Before we move on to multi-step problems, followed by using the inverse to solve problems. And then I have an independent task for you.

You need a few things, a pencil and a rubber, maybe a ruler, paper, and a book or a book, something to write on.

So if you don't have those things now, pause the video, go and find them and then come back to me.

Okay, that's everything we need.

Let's look at relationships between numbers.

Now I have a problem for you to try and tackle.

I need you to choose four different digits, and this gives us four two-digit numbers.

And you need to find the sum, and remember the sum is the total of your addition.

And then find me some other examples, use different digits.

And what do you notice? Here's my example.

So I chose the digits five, two, one, and 19.

This gave me the numbers 52, 19, 51, and 29.

Their sum is 151.

And we still got a challenge, if you'd like the challenge.

Use four digits to give four numbers that total 100.

But I think to do that, you might need some subtraction as well, maybe.

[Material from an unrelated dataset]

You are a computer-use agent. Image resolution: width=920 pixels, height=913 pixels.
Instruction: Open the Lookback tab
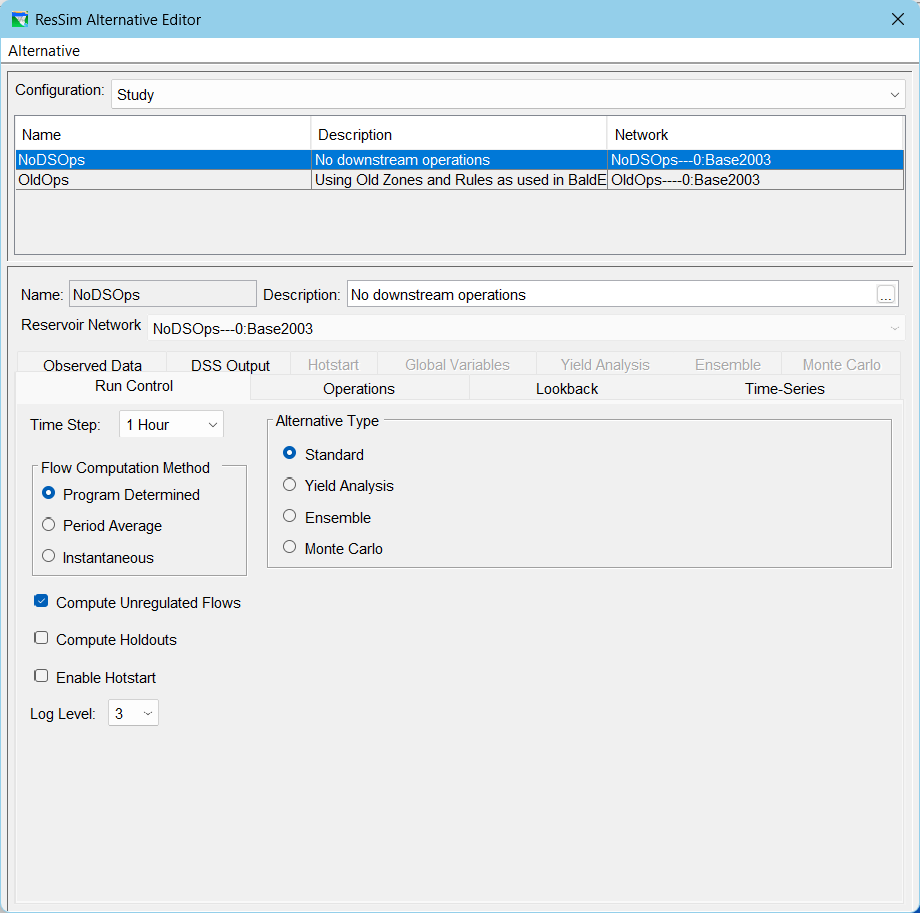coord(567,388)
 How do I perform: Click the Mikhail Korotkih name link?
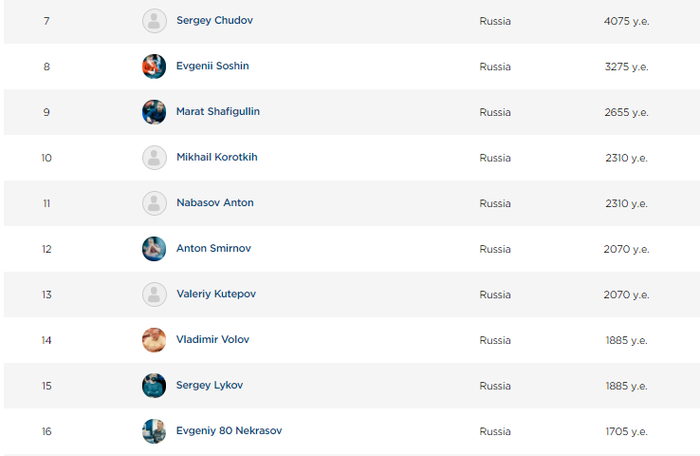pos(217,157)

So, pause the video now and have a go.

Welcome back.

How did you get on with this challenge? I have done loads of combinations.

I noticed that if in the top left-hand corner, I had a lower number, my total was lower because that was a tens digit always.

I noticed that I needed a lower digit in my top right-hand corner if I wanted a lower number.

So to get to a hundred, you need these numbers.

You need one, four, two, and seven.

And when you add all them up, you get 100.

We're going to use column subtraction here to solve 10,000 subtract 4,737.

So pause the video and just do that quickly for me now.

Got it? Here is mine.

And I've got another subtraction for you to do.

Solve, 9,999 subtract 4,736.

That didn't take long.

Did it? Did you notice that the answers are the same? Why did that happen? What we noticed, is the minuend and the subtrahend are one digit less.

one, one less.

Therefore the answer remains the same.

The difference is the same because both our minuend and our subtrahend are just by one.

Now let's move on to multi-step problems. Hello everyone, my name is Ms. Jones and I'm going to be helping Mrs. Harris out with the lesson today by doing a couple of the problems, starting with your multi-step problem.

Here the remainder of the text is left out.